The new CIHI report attempts to put a partial dollar figure on the savings Trikafta produced for hospitals. An analysis of 683 patients in six provinces found that the total costs of their days in hospital dropped by 74.5 per cent, from $6.97-million in the year prior to starting Trikafta to $1.75-million in the year after.
But as Michael Law, the Canada Research Chair in Access to Medicines at the University of British Columbia, points out, if Canadian public drug plans were paying the list price of $306,000 a year for Trikafta, buying a one-year supply of the drug for those 683 patients would cost nearly $210-million.
When the organization that is now Canada’s Drug Agency evaluated Trikafta for patients 12 and older in 2021, it concluded that the list price would have to be reduced by at least 90 per cent to be considered cost effective.
“When we’re considering the value of this drug, I think it’s really important that we think about the clinical benefit that it’s providing for patients, which is pretty clear,” said Dr. Law, who is also a professor in the School of Population and Public Health. “But there’s been a promise for a long time that this drug would offset a ton of expenditure in the health system, and we’re seeing a bit of it here, but we’re certainly not seeing it on the same order of magnitude as we’re seeing in the price of the drug.”
There are many complicating factors when trying to judge whether an expensive new drug is worth the money. One is that publicly available list prices are something of a mirage because they don’t reflect the confidential discounts that pharmaceutical companies negotiate with public drug plans, Dr. Law said.
Provincial and territorial public drug plans spent $285-million on Trikafta in 2022, the most recent year for which CIHI has released data. That figure reflects spending before confidential discounts are factored in; the real financial outlay isn’t publicly available.
The drug, which is made by Boston-based Vertex Pharmaceuticals, accounted for 25 per cent of the growth in public spending on medications in Canada that year. (Sarah Wilkie, the communications manager for Vertex Canada, told The Globe and Mail by e-mail that the company’s pricing philosophy reflects the benefits of its medications to “patients, caregivers and health care systems.”)
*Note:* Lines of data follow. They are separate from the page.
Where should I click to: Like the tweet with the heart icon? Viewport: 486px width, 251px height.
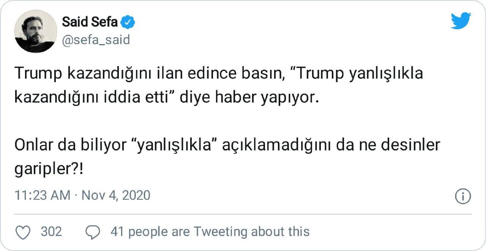click(x=24, y=231)
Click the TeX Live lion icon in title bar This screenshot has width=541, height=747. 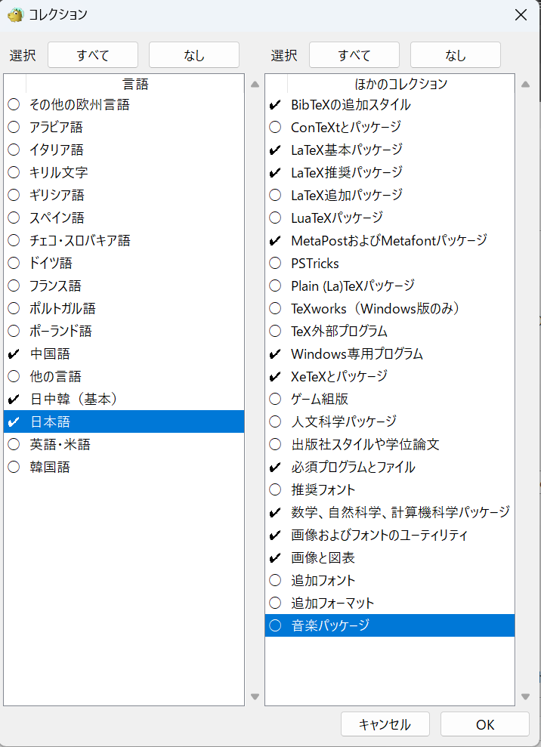point(15,14)
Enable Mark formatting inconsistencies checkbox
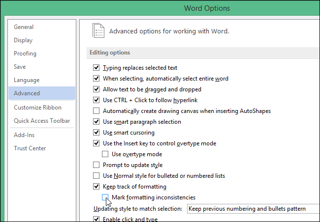320x222 pixels. (105, 197)
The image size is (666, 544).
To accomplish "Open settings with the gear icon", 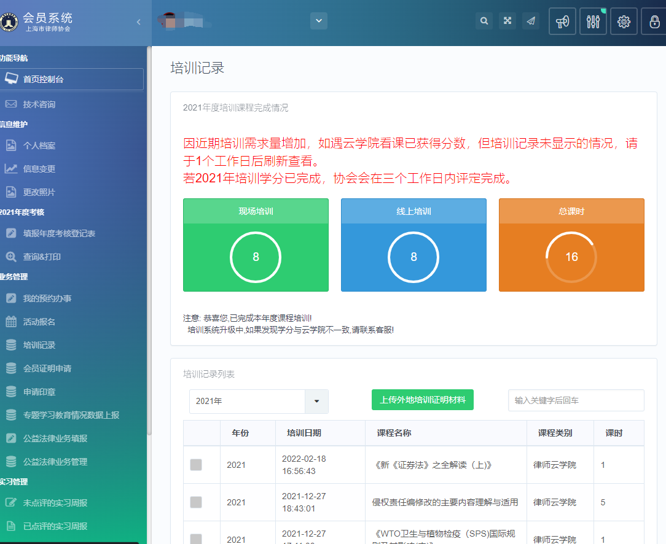I will [x=624, y=21].
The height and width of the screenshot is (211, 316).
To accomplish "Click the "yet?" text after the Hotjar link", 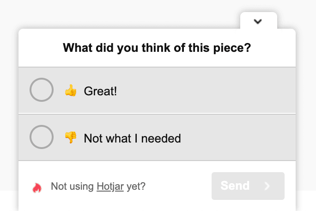I will [x=136, y=186].
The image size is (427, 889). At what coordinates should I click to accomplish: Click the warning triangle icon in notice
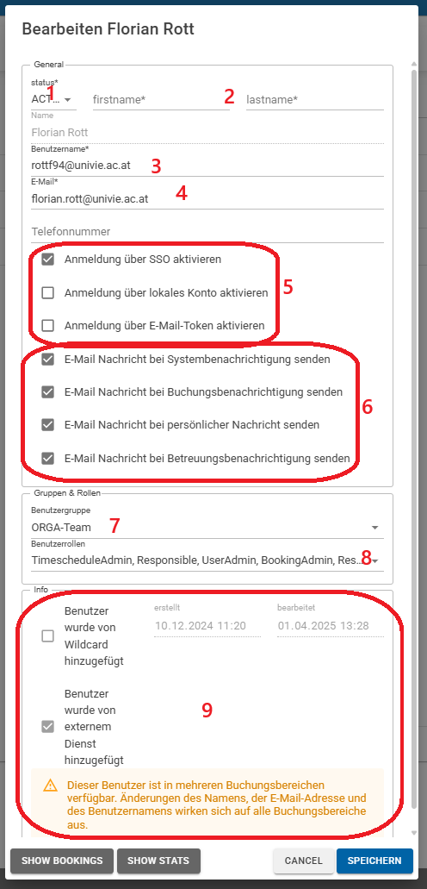(51, 786)
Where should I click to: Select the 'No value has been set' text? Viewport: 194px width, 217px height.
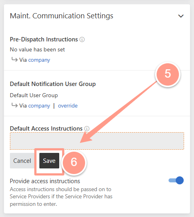pyautogui.click(x=37, y=49)
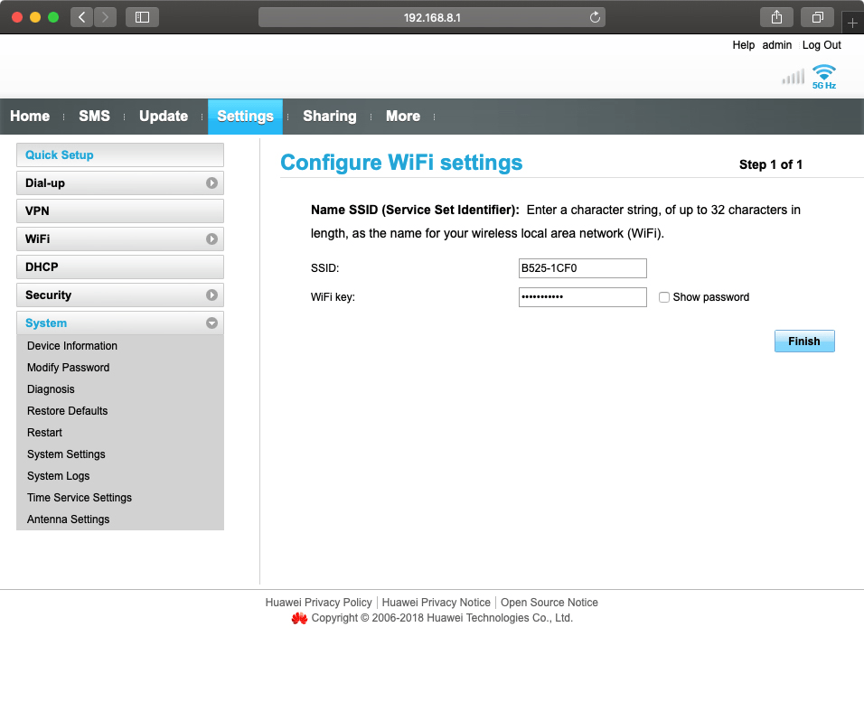Expand the WiFi sidebar section
Screen dimensions: 864x702
tap(211, 239)
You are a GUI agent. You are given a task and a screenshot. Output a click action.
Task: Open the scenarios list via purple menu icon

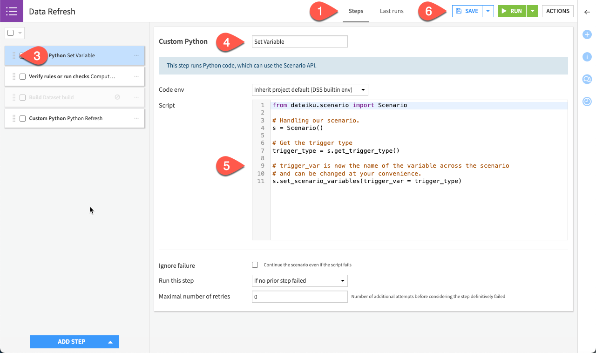[x=11, y=11]
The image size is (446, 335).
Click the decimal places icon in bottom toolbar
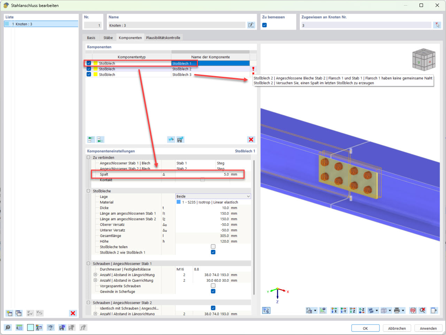point(20,327)
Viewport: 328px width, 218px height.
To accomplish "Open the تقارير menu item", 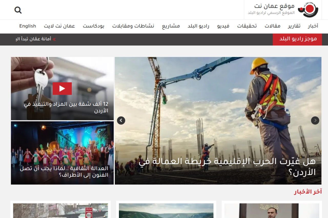I will 294,26.
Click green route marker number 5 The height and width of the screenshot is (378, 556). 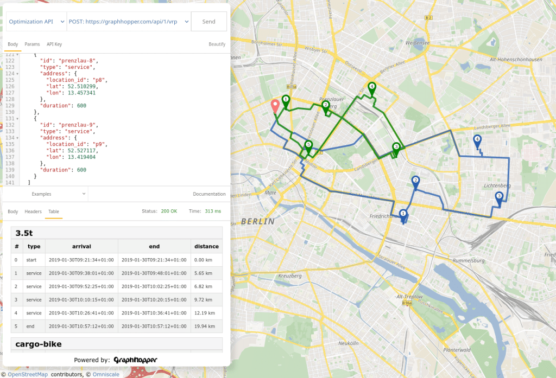tap(308, 145)
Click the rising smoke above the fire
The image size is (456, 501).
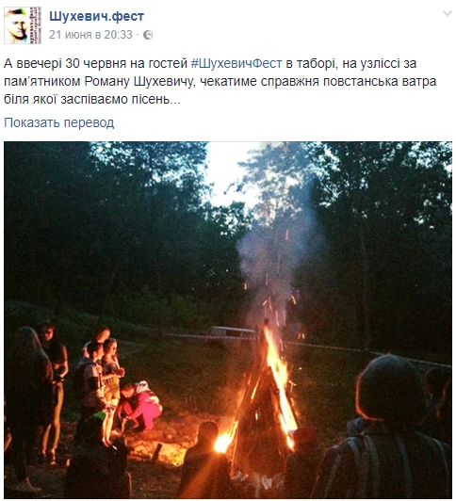coord(275,255)
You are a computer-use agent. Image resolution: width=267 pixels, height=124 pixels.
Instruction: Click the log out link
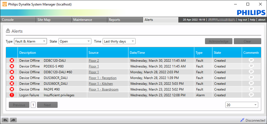tap(242, 20)
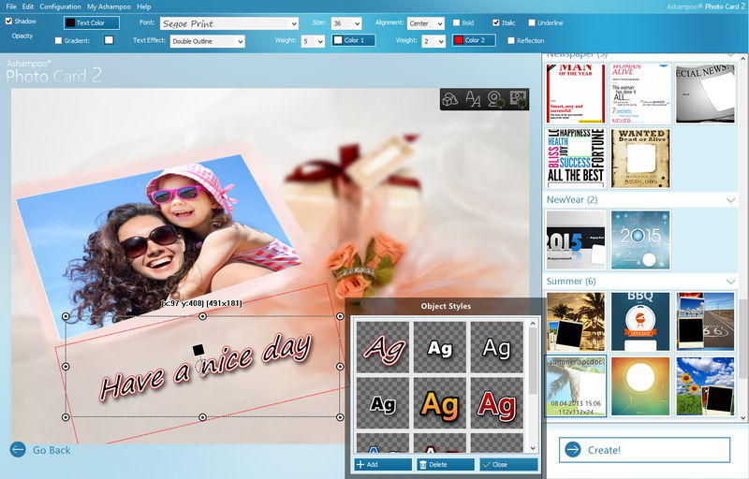Collapse the NewYear templates section
This screenshot has width=749, height=479.
[730, 200]
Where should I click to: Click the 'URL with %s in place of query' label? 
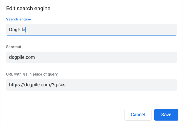click(x=32, y=74)
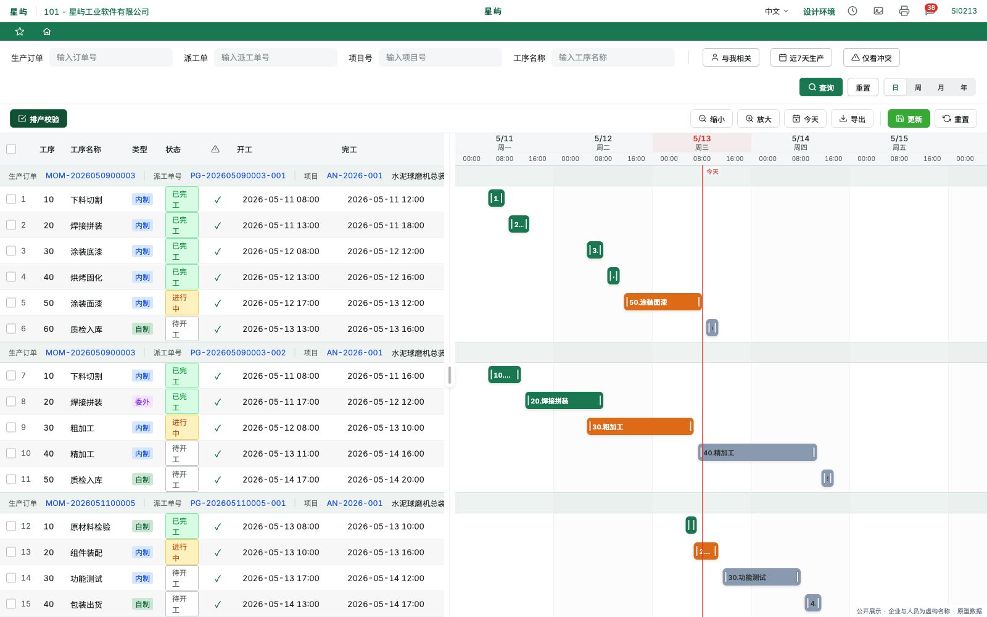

Another complicating factor is that some savings to the health care system aren’t necessarily tallied soon after a drug hits the market. The new CIHI report, for example, does not assess savings from the reduction in lung and other organ transplants that the Canadian Cystic Fibrosis Registry has recorded since Health Canada approved Trikafta in 2021.
There were seven organ transplants in CF patients in 2022, down from 62 in 2018, according to registry data. Fourteen CF patients were removed from the transplant waiting list.
For Mr. Saunders, who hosts Sickboy, a podcast that uses humour to demystify illness and disease, Trikafta has given him the possibility of a longer life after defining himself in his teens and 20s as someone who lived for the moment because he had no other choice.
The depth of his health transformation sunk in on a day when, not long after starting Trikafta, he walked his dog, Donut, up Citadel Hill in Halifax without getting winded. “That was the moment,” he said, “where I could conceptualize how wild this transformation had been.”